Pixel coordinate grounding data:
┌────────

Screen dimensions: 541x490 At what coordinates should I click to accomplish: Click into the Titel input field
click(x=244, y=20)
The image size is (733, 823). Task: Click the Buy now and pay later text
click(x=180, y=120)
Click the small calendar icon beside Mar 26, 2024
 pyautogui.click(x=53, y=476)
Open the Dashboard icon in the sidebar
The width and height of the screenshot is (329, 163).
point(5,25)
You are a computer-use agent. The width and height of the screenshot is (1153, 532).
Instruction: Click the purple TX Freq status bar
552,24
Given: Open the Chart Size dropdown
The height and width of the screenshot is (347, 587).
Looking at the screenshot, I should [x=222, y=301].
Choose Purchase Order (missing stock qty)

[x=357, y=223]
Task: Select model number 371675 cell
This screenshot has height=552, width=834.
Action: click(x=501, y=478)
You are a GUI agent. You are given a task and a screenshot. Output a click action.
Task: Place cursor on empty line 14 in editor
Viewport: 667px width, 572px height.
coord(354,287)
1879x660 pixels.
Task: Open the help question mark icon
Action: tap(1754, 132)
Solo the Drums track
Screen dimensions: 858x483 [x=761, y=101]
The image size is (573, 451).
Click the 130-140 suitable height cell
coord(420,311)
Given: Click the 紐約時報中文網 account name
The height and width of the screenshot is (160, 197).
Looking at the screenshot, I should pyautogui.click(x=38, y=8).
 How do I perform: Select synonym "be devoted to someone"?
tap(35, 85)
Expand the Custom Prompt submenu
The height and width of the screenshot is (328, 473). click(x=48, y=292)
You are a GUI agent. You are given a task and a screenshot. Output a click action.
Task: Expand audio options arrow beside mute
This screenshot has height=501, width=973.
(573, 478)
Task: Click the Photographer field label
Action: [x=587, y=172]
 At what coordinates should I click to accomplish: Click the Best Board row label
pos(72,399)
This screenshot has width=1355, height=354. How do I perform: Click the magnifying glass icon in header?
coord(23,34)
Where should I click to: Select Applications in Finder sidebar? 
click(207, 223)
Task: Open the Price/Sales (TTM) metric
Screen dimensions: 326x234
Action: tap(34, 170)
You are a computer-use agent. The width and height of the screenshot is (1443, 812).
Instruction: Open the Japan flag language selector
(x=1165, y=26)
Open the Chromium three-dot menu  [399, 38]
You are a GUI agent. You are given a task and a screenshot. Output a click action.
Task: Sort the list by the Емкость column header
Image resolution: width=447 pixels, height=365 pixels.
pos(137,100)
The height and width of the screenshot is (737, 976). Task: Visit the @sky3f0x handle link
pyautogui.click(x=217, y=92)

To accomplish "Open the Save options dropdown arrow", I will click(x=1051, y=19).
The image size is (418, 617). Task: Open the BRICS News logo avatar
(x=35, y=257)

└────────

» **Task instructions**: For each line in the data, set it down again exactly.

» **Result below**:
Screen dimensions: 541x490 At what coordinates should I click to accomplish: Click into the Titel input field
click(x=244, y=20)
The image size is (733, 823). Task: Click the Buy now and pay later text
click(x=180, y=120)
Click the small calendar icon beside Mar 26, 2024
 pyautogui.click(x=53, y=476)
Open the Dashboard icon in the sidebar
The width and height of the screenshot is (329, 163).
point(5,25)
You are a computer-use agent. The width and height of the screenshot is (1153, 532).
Instruction: Click the purple TX Freq status bar
552,24
Given: Open the Chart Size dropdown
The height and width of the screenshot is (347, 587).
Looking at the screenshot, I should [x=222, y=301].
Choose Purchase Order (missing stock qty)

[x=357, y=223]
Task: Select model number 371675 cell
This screenshot has height=552, width=834.
Action: click(x=501, y=478)
You are a GUI agent. You are given a task and a screenshot. Output a click action.
Task: Place cursor on empty line 14 in editor
Viewport: 667px width, 572px height.
coord(354,287)
1879x660 pixels.
Task: Open the help question mark icon
Action: tap(1754, 132)
Solo the Drums track
Screen dimensions: 858x483 [x=761, y=101]
The image size is (573, 451).
Click the 130-140 suitable height cell
coord(420,311)
Given: Click the 紐約時報中文網 account name
The height and width of the screenshot is (160, 197).
Looking at the screenshot, I should pyautogui.click(x=38, y=8).
 How do I perform: Select synonym "be devoted to someone"?
tap(35, 85)
Expand the Custom Prompt submenu
The height and width of the screenshot is (328, 473). click(x=48, y=292)
You are a GUI agent. You are given a task and a screenshot. Output a click action.
Task: Expand audio options arrow beside mute
This screenshot has height=501, width=973.
(573, 478)
Task: Click the Photographer field label
Action: [x=587, y=172]
 At what coordinates should I click to accomplish: Click the Best Board row label
pos(72,399)
This screenshot has width=1355, height=354. How do I perform: Click the magnifying glass icon in header?
coord(23,34)
Where should I click to: Select Applications in Finder sidebar? 
click(207, 223)
Task: Open the Price/Sales (TTM) metric
Screen dimensions: 326x234
Action: tap(34, 170)
You are a computer-use agent. The width and height of the screenshot is (1443, 812).
Instruction: Open the Japan flag language selector
(x=1165, y=26)
Open the Chromium three-dot menu  [399, 38]
You are a GUI agent. You are given a task and a screenshot. Output a click action.
Task: Sort the list by the Емкость column header
Image resolution: width=447 pixels, height=365 pixels.
pos(137,100)
The height and width of the screenshot is (737, 976). Task: Visit the @sky3f0x handle link
pyautogui.click(x=217, y=92)

To accomplish "Open the Save options dropdown arrow", I will click(x=1051, y=19).
The image size is (418, 617). Task: Open the BRICS News logo avatar
(x=35, y=257)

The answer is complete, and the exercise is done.